-- Things to do --
**A.** Return the implementation details text word for word between "We implemented our" and "and $γ = 2.0$ .", inclusive.
**B.** Using the implementation details text, mark each statement yes or no, quoting the words that decide it: (i) the learning rate was set to 0.01; (ii) the AdamW optimizer was used for optimization; (iii) each training epoch took about 26 seconds.
**C.** Answer from the implementation details text:
(i) What dropout rate was used?
(ii) What value was γ given in the model?
(iii) On what GPU did training run?

2.5. Implementation details

We implemented our model with Paddle 2.2.2, with the following set of hyper-parameters: learning rate of 0.001, weight decay of L2Decay with 0.005 and the dropout rate of 0.1 to avoid over-fitting. We employed Focal Loss function (Lin et al., 2020) and AdamW optimizer for optimization. Detailed parameters are shown in Table 3. Focal Loss was calculated using the equation below: $Focal_Loss = {\begin{array}{l} - α \times {(1 - σ (predict))}^{γ} \log (σ (predict)), labels = 1 \\ - (1 - α) \times σ {(predict)}^{γ} \log (1 - σ (predict)), labels = 0 \end{array}$ (8)where $σ (Logit) = \frac{1}{1 + \exp (- Logit)}$ ; α is used to balance the positive and negative samples in the range of values [0, 1]; γ is used to balance the easily and difficult samples. In our model, $α = 0.85$ and $γ = 2.0$ .

The training process lasted at most 100 epochs and took approximately 26 seconds for every epoch on a NVIDIA Tesla A40 48G GPU.

-- Dataset excerpt --
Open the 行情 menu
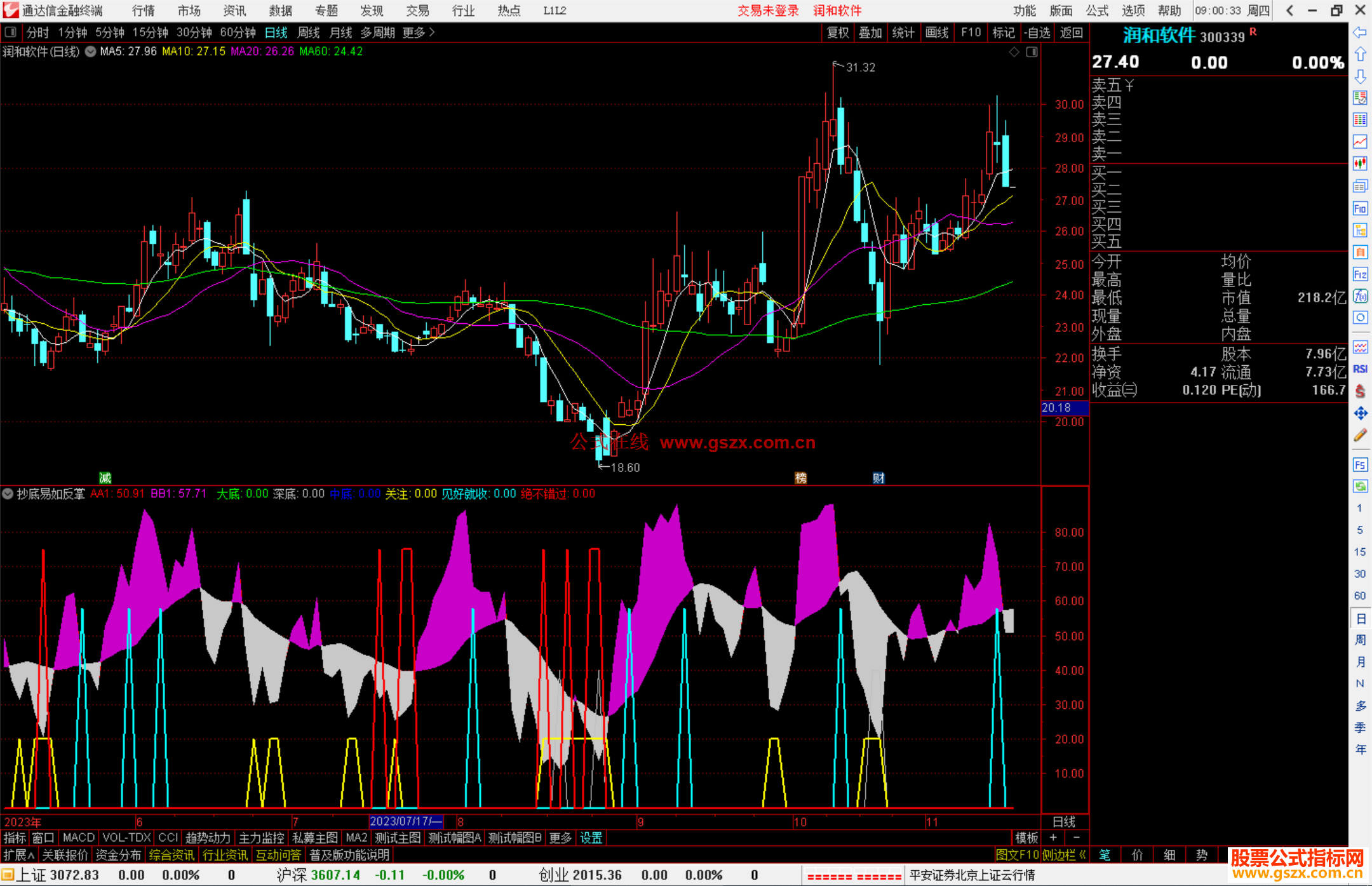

-- Answers below --
**A.**
We implemented our model with Paddle 2.2.2, with the following set of hyper-parameters: learning rate of 0.001, weight decay of L2Decay with 0.005 and the dropout rate of 0.1 to avoid over-fitting. We employed Focal Loss function (Lin et al., 2020) and AdamW optimizer for optimization. Detailed parameters are shown in Table 3. Focal Loss was calculated using the equation below: $Focal_Loss = {\begin{array}{l} - α \times {(1 - σ (predict))}^{γ} \log (σ (predict)), labels = 1 \\ - (1 - α) \times σ {(predict)}^{γ} \log (1 - σ (predict)), labels = 0 \end{array}$ (8)where $σ (Logit) = \frac{1}{1 + \exp (- Logit)}$ ; α is used to balance the positive and negative samples in the range of values [0, 1]; γ is used to balance the easily and difficult samples. In our model, $α = 0.85$ and $γ = 2.0$ .

**B.**
(i) No: "learning rate of 0.001"
(ii) Yes: "We employed Focal Loss function (Lin et al., 2020) and AdamW optimizer for optimization."
(iii) Yes: "took approximately 26 seconds for every epoch"

**C.**
(i) 0.1
(ii) 2.0
(iii) An NVIDIA Tesla A40 48G GPU